▸ Task statement:
Send back the entries exactly as they were given.

+ + + + +

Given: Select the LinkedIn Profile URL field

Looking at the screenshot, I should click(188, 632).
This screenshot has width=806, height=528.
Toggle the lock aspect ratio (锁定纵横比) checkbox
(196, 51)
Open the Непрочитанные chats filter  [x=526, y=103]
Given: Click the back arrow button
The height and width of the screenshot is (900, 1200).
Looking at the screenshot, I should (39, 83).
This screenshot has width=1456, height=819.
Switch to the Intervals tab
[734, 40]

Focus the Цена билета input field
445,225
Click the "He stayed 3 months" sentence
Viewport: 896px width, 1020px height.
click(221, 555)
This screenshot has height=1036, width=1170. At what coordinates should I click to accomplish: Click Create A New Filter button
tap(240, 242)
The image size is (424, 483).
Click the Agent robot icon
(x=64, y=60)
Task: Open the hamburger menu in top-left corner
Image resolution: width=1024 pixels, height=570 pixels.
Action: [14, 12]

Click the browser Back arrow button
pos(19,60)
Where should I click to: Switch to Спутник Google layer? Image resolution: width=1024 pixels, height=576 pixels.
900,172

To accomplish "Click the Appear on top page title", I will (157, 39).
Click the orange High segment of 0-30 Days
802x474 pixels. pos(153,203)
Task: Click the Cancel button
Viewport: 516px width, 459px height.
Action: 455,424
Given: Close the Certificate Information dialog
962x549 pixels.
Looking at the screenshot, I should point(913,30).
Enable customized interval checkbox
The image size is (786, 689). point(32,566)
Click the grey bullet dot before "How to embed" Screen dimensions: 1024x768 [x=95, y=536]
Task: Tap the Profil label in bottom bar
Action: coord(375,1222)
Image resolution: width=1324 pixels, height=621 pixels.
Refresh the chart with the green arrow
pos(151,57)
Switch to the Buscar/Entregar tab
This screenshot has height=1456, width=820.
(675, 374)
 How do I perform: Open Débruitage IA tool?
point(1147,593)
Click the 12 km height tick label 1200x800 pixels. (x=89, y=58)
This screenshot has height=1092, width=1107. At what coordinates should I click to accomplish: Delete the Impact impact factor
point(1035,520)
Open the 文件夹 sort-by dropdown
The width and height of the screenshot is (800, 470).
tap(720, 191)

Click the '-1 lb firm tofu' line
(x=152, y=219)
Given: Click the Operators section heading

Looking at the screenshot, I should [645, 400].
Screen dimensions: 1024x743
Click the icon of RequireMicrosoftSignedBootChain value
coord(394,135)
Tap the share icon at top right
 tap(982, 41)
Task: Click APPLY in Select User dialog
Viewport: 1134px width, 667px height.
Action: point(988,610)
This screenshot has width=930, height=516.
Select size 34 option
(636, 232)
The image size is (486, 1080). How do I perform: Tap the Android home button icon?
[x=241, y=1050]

+ + + + +

▸ Your response:
Given: Select the LinkedIn Profile URL field

Looking at the screenshot, I should click(188, 632).
This screenshot has width=806, height=528.
Toggle the lock aspect ratio (锁定纵横比) checkbox
(196, 51)
Open the Непрочитанные chats filter  [x=526, y=103]
Given: Click the back arrow button
The height and width of the screenshot is (900, 1200).
Looking at the screenshot, I should (39, 83).
This screenshot has width=1456, height=819.
Switch to the Intervals tab
[734, 40]

Focus the Цена билета input field
445,225
Click the "He stayed 3 months" sentence
Viewport: 896px width, 1020px height.
click(221, 555)
This screenshot has height=1036, width=1170. At what coordinates should I click to accomplish: Click Create A New Filter button
tap(240, 242)
The image size is (424, 483).
Click the Agent robot icon
(x=64, y=60)
Task: Open the hamburger menu in top-left corner
Image resolution: width=1024 pixels, height=570 pixels.
Action: [14, 12]

Click the browser Back arrow button
pos(19,60)
Where should I click to: Switch to Спутник Google layer? Image resolution: width=1024 pixels, height=576 pixels.
900,172

To accomplish "Click the Appear on top page title", I will (157, 39).
Click the orange High segment of 0-30 Days
802x474 pixels. pos(153,203)
Task: Click the Cancel button
Viewport: 516px width, 459px height.
Action: 455,424
Given: Close the Certificate Information dialog
962x549 pixels.
Looking at the screenshot, I should point(913,30).
Enable customized interval checkbox
The image size is (786, 689). point(32,566)
Click the grey bullet dot before "How to embed" Screen dimensions: 1024x768 [x=95, y=536]
Task: Tap the Profil label in bottom bar
Action: coord(375,1222)
Image resolution: width=1324 pixels, height=621 pixels.
Refresh the chart with the green arrow
pos(151,57)
Switch to the Buscar/Entregar tab
This screenshot has height=1456, width=820.
(675, 374)
 How do I perform: Open Débruitage IA tool?
point(1147,593)
Click the 12 km height tick label 1200x800 pixels. (x=89, y=58)
This screenshot has height=1092, width=1107. At what coordinates should I click to accomplish: Delete the Impact impact factor
point(1035,520)
Open the 文件夹 sort-by dropdown
The width and height of the screenshot is (800, 470).
tap(720, 191)

Click the '-1 lb firm tofu' line
(x=152, y=219)
Given: Click the Operators section heading

Looking at the screenshot, I should [645, 400].
Screen dimensions: 1024x743
Click the icon of RequireMicrosoftSignedBootChain value
coord(394,135)
Tap the share icon at top right
 tap(982, 41)
Task: Click APPLY in Select User dialog
Viewport: 1134px width, 667px height.
Action: point(988,610)
This screenshot has width=930, height=516.
Select size 34 option
(636, 232)
The image size is (486, 1080). How do I perform: Tap the Android home button icon?
[x=241, y=1050]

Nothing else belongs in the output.